Monday, May 16, 2011

Of Peppers and Pimpernels


This weekend was wonderful; full of good food and fine art.
Below you will find a detail of the closing week of Pickwick's
The Scarlet Pimpernel
as well as a recipe for salsa verde


Joel, audience member. "I like the view better from the back."

Hey! These girls look familiar! I think they're here to see the prince.
Trina: Pickwick's official program passer-outer.
I got called on last minute to do some stage make-up for one of the stars.
Melinda: light queen. She even made it possible for the
show to go on when, overnight, all the programmed cues were erased.

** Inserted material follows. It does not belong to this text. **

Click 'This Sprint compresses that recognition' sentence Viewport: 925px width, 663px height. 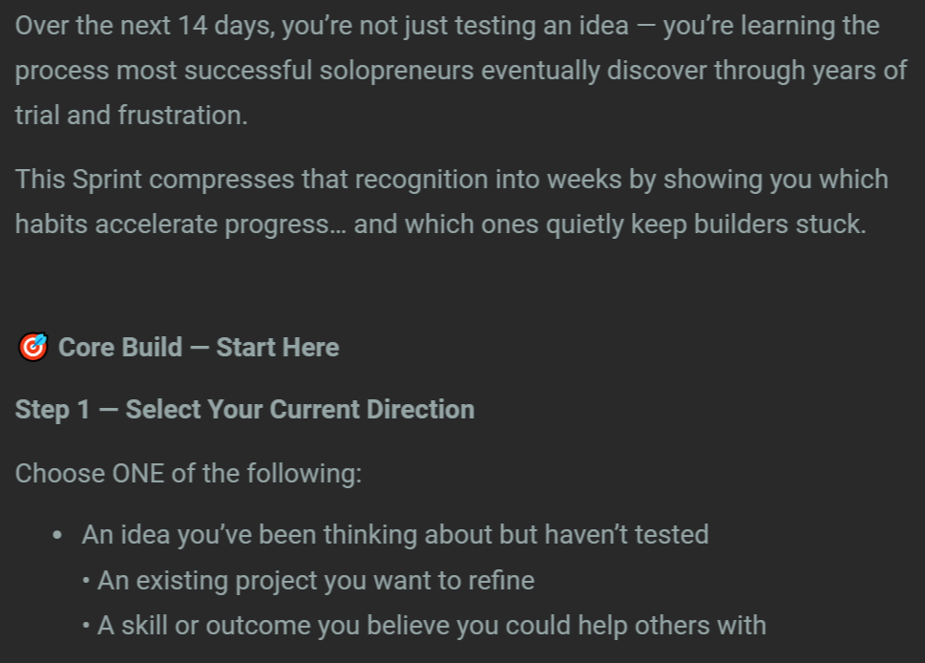click(x=452, y=179)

Hard at work, following scripts and getting ready for some lightening.
Look at that hand in the corner, ready to strike.
Sarah, in the eerie blue light and black clothes of the stage crew.
She represents Heather and herself on this one. I probably wasn't
supposed to be backstage taking this picture at all.
Who's that fine violinist? Single-handedly representing the
string section? Marie, that's who.
Dad as a fop, and Mom getting ready for Madame la Guillotine

Mom and Dad, getting ready for the play, listening to the
cast notes right before the matinee.
A shot from the ball scene where you can see how, literally,
Marie played in every single number and transition.
Look at the high violin bow!


Dad and Mom dancing at the ball (sorry it's so blurry).
Mom got voted prettiest in a wig.
A bit of reminiscing for me: 1 year ago....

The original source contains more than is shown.